Directions for this task: Continue the blog post about the VOX readings of new American opera at New York City Opera, writing the next part after its final sentence.

Passage:
[Start of section]
Blogging VOX

Blogging VOX

By Julian Wachner
The ten works being featured in this festival/laboratory are a beautiful snapshot of what’s going on today in contemporary opera and it’s been a wild ride to be a part of this voyage both as a conductor and as a composer participant.

Written By

Julian Wachner

name
Julian Wachner

 

[Ed. Note: To guide us through this year’s VOX readings of new American opera presented by New York City Opera at NYU’s Skirball Center, we asked one of this year’s participants to give us the inside scoop. We were particularly lucky in finding Julian Wachner. He is not only one of the composers having selections from his opera featured this weekend (Evangeline Revisited). He will also conduct two of the other works (With Blood, With Ink by Daniel Crozier and Zolle by Du Yun), plus he is serving as a panelist for one of the pre-concert discussions. Equally active as a composer and conductor in both the United States and Canada, Julian is music director of The Washington Chorus and associate professor of music at the Schulich School of Music at McGill University in Montréal, Québec, where he also serves as principal conductor of Opera McGill. A disc of his choral music was just released on Naxos American Classics.—FJO]

 

Well here we are: the opening day of VOX at New York City Opera and the sun is shining, the pollen count is high, and the anticipation of the weekend’s events permeates the city scene. I’ve been staying in the Flatbush area of Brooklyn where Verizon managed to not provide internet to entire blocks of houses for the last 4 weeks (!) so this first blog comes a few days later than I had originally planned!! (I thought Verizon was only a disaster in Washington D.C.) I’ll be sharing my thoughts all weekend as we discover ten new operas and enter the eclectic scene that is the merging of downtown-opera-academy-practical-impractical-dissonant-static-postminimal-post whatever-neo this and that-etc. Maybe we just leave it as an incredible eclectic scene…

The ten works being featured in this festival/laboratory are a beautiful snapshot of what’s going on today in contemporary opera and it’s been a wild ride to be a part of this voyage both as a conductor and as a composer participant.

As a conductor, I’ve been assigned the two extremes of the stylistic pendulum with the ultra cool Zolle by Du Yun and the lusciously rhapsodic With Blood, with Ink by Daniel Crozier. City Opera couldn’t have thought of a better combination of conducting assignments, and I have to literally become two different artists to properly direct these two pieces. In fact, we were thinking of a conductor-costume-change for the two pieces, as Du Yun’s works screams out for some sort of Roger Norrington all-white/barefoot/linen/Eastern-influenced get up – no baton for her, either. We’ll see how adventurous we get.
[End of section]
Given information:
[Start of section]
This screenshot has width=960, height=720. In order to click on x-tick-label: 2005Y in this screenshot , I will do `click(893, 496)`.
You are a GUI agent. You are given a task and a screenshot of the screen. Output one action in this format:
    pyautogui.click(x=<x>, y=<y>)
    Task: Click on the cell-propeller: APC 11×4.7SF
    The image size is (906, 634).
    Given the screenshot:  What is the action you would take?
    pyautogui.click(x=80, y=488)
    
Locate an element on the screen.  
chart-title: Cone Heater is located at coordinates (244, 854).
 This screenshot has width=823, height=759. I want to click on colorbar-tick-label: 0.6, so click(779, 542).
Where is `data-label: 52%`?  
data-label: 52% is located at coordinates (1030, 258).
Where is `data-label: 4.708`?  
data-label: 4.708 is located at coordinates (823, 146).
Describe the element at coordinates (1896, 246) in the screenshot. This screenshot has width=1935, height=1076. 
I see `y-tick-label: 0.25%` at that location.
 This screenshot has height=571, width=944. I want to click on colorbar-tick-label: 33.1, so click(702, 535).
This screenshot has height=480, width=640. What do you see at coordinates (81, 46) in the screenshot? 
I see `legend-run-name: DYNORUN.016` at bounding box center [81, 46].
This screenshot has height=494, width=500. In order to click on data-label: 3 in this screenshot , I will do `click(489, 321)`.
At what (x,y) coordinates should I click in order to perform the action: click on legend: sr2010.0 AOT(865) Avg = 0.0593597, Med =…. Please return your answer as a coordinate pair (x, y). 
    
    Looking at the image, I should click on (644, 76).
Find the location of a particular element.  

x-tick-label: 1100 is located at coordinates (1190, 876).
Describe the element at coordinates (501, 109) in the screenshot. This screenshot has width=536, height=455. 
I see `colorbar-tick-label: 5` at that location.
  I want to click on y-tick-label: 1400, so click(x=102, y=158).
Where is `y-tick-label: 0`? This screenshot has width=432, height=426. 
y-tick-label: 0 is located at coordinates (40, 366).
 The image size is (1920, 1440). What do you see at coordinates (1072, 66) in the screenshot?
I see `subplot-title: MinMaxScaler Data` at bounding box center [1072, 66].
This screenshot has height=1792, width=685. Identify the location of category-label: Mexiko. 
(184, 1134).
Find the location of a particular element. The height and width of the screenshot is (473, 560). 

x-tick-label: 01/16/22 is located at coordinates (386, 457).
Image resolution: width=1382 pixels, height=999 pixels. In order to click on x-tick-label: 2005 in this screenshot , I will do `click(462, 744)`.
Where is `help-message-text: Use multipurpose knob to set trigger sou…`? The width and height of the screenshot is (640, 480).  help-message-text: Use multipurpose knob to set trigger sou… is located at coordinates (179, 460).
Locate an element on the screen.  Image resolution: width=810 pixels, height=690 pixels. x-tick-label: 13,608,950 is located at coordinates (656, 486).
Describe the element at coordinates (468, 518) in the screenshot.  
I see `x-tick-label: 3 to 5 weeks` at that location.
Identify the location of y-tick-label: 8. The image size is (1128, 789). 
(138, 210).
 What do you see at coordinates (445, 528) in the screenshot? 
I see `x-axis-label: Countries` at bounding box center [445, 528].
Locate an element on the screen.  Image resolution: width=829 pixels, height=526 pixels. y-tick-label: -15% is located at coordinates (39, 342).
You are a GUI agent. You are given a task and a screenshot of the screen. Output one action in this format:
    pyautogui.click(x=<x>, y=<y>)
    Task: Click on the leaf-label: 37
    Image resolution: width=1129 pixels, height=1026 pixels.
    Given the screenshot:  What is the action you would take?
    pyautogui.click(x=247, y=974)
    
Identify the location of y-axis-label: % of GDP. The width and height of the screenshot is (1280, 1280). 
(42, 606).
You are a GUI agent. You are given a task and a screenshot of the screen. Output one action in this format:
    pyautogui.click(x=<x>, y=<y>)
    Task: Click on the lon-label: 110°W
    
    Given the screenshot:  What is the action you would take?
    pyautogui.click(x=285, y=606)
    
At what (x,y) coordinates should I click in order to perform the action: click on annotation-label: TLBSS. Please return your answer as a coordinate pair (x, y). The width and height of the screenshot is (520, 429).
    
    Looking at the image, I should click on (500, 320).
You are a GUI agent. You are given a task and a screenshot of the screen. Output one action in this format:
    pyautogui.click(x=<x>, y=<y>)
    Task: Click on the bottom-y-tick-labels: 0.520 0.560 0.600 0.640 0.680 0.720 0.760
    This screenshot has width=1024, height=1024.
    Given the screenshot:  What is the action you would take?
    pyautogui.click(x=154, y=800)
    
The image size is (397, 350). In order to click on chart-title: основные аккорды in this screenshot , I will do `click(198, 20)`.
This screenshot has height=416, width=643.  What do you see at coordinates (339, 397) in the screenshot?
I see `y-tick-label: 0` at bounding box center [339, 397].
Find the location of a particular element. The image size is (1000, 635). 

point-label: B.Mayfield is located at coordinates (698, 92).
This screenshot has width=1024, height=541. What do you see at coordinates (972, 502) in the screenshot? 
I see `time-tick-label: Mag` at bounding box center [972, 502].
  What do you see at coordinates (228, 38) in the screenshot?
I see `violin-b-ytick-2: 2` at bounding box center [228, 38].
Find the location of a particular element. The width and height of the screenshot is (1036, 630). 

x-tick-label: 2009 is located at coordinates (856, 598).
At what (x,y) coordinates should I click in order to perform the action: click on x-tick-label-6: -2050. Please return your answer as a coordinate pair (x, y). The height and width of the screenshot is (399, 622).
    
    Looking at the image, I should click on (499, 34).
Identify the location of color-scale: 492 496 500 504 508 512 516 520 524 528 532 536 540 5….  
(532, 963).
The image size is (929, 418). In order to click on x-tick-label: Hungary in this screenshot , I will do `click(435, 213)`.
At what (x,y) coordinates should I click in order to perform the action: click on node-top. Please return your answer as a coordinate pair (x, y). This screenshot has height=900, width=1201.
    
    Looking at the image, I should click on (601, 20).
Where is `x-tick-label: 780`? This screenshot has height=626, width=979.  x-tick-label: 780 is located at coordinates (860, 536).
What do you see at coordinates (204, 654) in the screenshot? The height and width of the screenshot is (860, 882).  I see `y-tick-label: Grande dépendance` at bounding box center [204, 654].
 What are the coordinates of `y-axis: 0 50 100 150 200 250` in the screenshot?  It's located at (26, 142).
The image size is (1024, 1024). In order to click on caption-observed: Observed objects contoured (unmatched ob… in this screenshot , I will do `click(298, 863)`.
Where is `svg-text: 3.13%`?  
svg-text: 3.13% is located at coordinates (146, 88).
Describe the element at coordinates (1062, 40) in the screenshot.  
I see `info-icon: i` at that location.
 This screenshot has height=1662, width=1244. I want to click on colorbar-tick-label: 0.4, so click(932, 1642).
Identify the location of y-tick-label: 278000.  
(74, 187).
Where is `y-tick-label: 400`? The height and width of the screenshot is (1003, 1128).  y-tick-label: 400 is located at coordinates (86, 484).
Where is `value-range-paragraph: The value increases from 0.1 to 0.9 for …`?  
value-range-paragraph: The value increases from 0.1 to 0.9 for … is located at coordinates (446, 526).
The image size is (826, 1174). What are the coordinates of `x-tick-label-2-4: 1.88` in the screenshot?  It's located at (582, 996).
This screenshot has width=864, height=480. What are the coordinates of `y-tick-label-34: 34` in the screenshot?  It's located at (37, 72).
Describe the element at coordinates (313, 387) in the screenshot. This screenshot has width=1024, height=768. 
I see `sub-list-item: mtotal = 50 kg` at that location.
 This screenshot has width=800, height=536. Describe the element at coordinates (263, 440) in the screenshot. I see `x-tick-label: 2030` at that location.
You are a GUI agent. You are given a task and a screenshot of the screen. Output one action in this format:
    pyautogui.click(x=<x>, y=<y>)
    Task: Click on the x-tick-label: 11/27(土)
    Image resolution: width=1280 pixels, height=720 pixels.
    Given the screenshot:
[End of section]
Result of this exercise:
These past two weeks have been a sort of homecoming for me: living in Brooklyn again, commuting to the Upper West Side, and then hanging out in Greenwich Village, working just south of Washington Square Park (the scene of countless high school indiscretions), seeing so many of my Packer Collegiate friends, Boston University alums, Tanglewood colleagues and a couple of former choirboys from my days at St. Thomas Fifth Avenue. And how wild to have gone to the Feldenkrais Institute on West 26th Street with my mother on Wednesday and have the teacher in the class take one look at my mom and say, “I received my first lesson in Feldenkrais from you at Tanglewood.” And then turn to me and say, “And I heard my first Shostakovich symphony in your living room.” This stuff ONLY seems to happen in NYC.

And although being in my old home town always makes me feel like a teenager again, this time I’m here as a seasoned professional conducting the City Opera Orchestra and I seem to be representing the mid-career bunch of composers in this festival. How did that happen?!!! When, at the opening reception last week I saw composer Missy Mazzoli (who has taken New York by storm) and she reminded me that she had been my student at Tanglewood 12 years ago, I suddenly felt no longer to be the young composer in the pack (as I usually do hanging out with my senior colleagues at McGill University etc..) but had this strange feeling that I belonged to an actual generation of composers born between 1965 and 1975 and that our world was very different from the current Nico Muhly, Mazzoli and David Little paradigm. No cool ensemble/band/group with ultra interesting name for me yet…and no self-production…maybe I should start that up?…maybe I will…looks fun…

And speaking of former teachers, last night I had the most incredible meal cooked up by Cornelia Foss, my dear friend and mentor Lukas’ widow. Son Christopher was there as well as the usual assortment of assembled New York intelligentsia and conversation floated from Paul Tillich, Dietrich Bonhoeffer, Jackson Pollock, Klimt, and Otto Dix to memories of Lukas’s famed excoriation of Bartok’s original ending of the Concerto for Orchestra.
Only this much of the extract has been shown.